「…ごめ、なさい。とう、しろさ…」
「待ってろ、すぐ医者が来る」

ナマエを布団の上に下ろして、押し入れから取り出した毛布をかけてやる。するとずっと閉じられていた重そうな瞼を僅かに開けて。

大丈夫か、と声をかけて見下ろせば彼女は何かを言いかけて、やめる。その代わり涙で濡れた目を俺に向けて悲しそうに笑うから。…気付いたら、手が伸びていて。

「…そんな顔してんじゃねーよ」

汗で張り付く前髪を指で掻き分けて、くしゃりと撫ぜて。すると面食らったような顔で俺を見るナマエにハッと我に帰る。何してんだ俺は…!

「…氷枕遅ェな。ちょっくら取ってくる」
「…ま、」

ふい、とその視線から逃れるように膝をつけば伸びてきた手。見れば今にも零れそうな涙を浮かべた彼女の手が俺の隊服の裾を握っていて。

「…行か、ないでくださ」

…そんな顔で、そんなことを言われちまったら。もうどこにも行けねーだろうが。

「…どこにも行かねーよ」

だから手ェ離せ、と。心とは裏腹にぶっきらぼうな言葉しか吐けない自分に嫌気がさす。それでもコイツは安心したようにふにゃりと笑うから。

ドス、と布団の隣に腰を下ろして、はだけた毛布をかけ直してやる。小さく聞こえたありがとう、がくすぐったくてたまらないのは滅多に礼なんて言われないからで。

しばらくするとウトウトし始めたナマエ。そんな彼女から規則的な寝息が聞こえてくるまでそんなに時間は掛からなかった。

初めて見る、彼女の寝顔に伸びかけていた手を引っ込める。…あんなに鬱陶しくてたまらなかったはずなのに、何故だ?

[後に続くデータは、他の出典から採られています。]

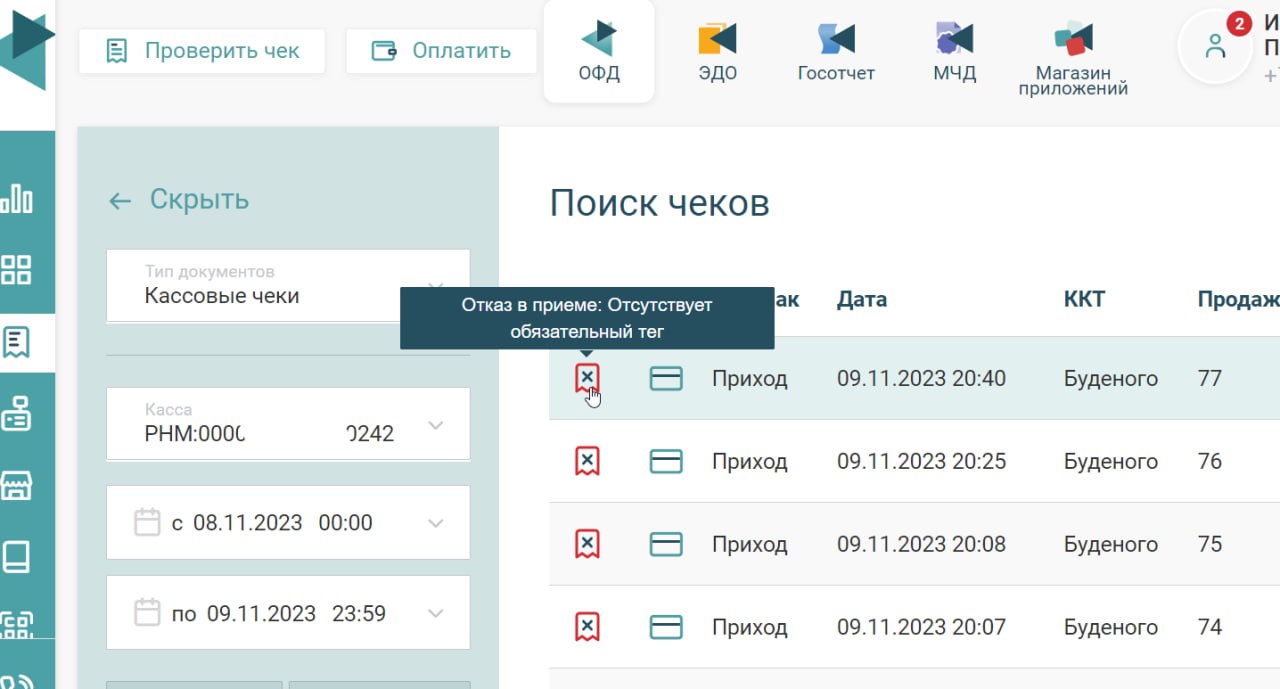Hide the filter panel with Скрыть
Image resolution: width=1280 pixels, height=689 pixels.
[x=179, y=200]
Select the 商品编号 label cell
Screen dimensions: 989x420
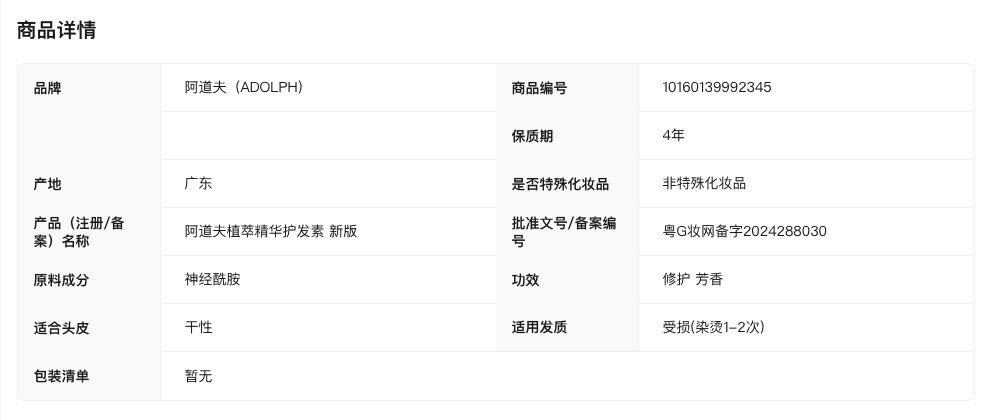click(539, 88)
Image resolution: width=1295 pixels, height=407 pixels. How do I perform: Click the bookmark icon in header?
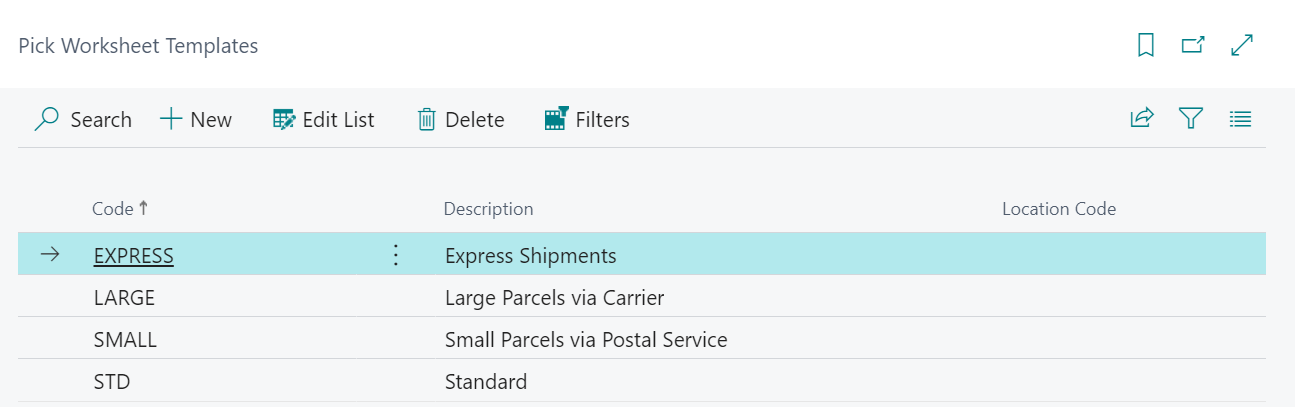pos(1146,45)
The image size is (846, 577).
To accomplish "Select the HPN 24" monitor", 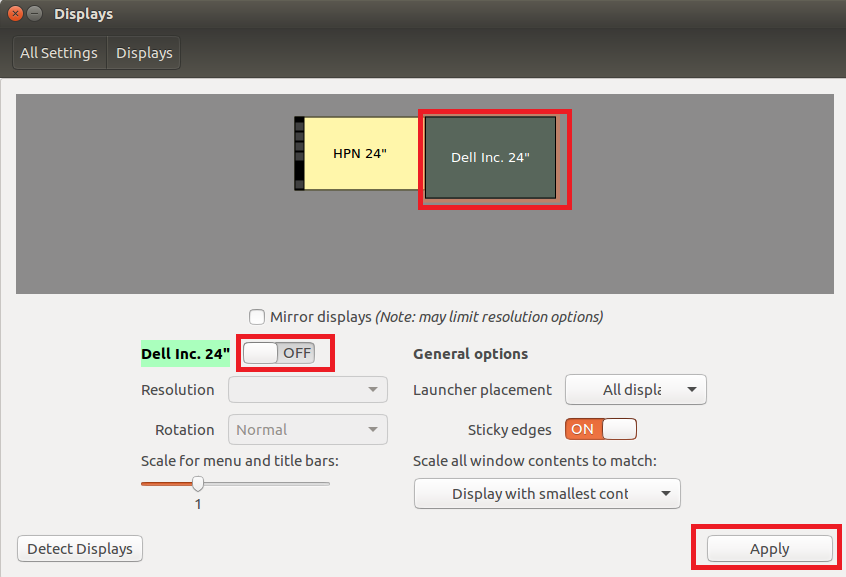I will (x=360, y=153).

好きだの、付き合ってくれだの。どうせすぐに飽きて離れていく。人間の心なんて簡単に変わっちまうのに、とそう思っていた。

…ここ最近、俺は明らかに避けられていて。

待ち伏せされるのが当たり前の毎日。ある意味日課になりつつあったそれが一切無くなったのはここ1週間のこと。…俺が、ミツバの話をしてからで。

最初は気になっていた。泣きそうな顔して笑うナマエの表情が頭から離れなくて。…だがその内、屯所内で近藤さんや総悟とは普通に笑い合う姿を見て悟った。あァ…なんだ、そういうことかって。

ただ、飽きただけ。今までの女と同じ。靡かねェヤローなんて眼中にない。…そういうことだろ?

そう思うのに、同じ屋敷内にいれば嫌でも彼女は目に入る。何度か合った目を、ナマエは気まずそうに逸らすから。…そんなに、俺と出会うのが嫌なのか?

気付いたら避けるようになっていた。必要以上に近付かず、話しかけず視界に入れず。…そうすれば傷付かずにすむって。そう、思っていたのに…なんだ、この気持ちは。

引っ込めていたはずの手は、いつの間にか赤く火照った頬に触れていた。じんわりと伝わってくるその熱に手を滑らせれば冷を求めて摺り寄っくる。無意識なはずのその仕草が、どうしてこんなにも…

「…変わってんな、俺」

毛布から覗く白くて小さい手。頬と同じく熱いその手を握れば段々と睡魔が襲ってくる。力を入れているのかいないのか、そっと握り返される感覚を感じながら俺の意識は飛んでった。


近藤side

「…こっちです!早く!早く来て!トシィ!ごめんお待たせ!雨のせいで遅くなっ…」
「あ、局長ォ!スイマセン!氷枕冷えてなくて使えないからコレ氷買って…えええ!?」
「ザキ、静かに」

ようやく医者が到着して、大急ぎで向かったトシの部屋。後から追いかけてくる老年の医者を差し置いて襖を開ければ、目の前に広がる光景に目が点になる。するといつの間にか背後に現れたザキも俺と同じらしい。悲鳴が屋敷中に響きそうだったから。

「…今は寝かせといてあげようか」
「え、ナマエちゃんの診察はいいんですか?」
「目が覚めてからでいいんじゃない?」

あんな穏やかな顔して寝てる人を起こせないだろう、と。苦笑まじりで言う俺にザキも苦笑しながら頷いた。

…全く見せつけてくれるじゃないか。ナマエちゃんも、トシもね。

手を繋いで寝息を立てる二人を温かい気持ちで見ながら襖を閉めて。ようやく追い付いた老年の医者に頭を下げた、そんなある日の事。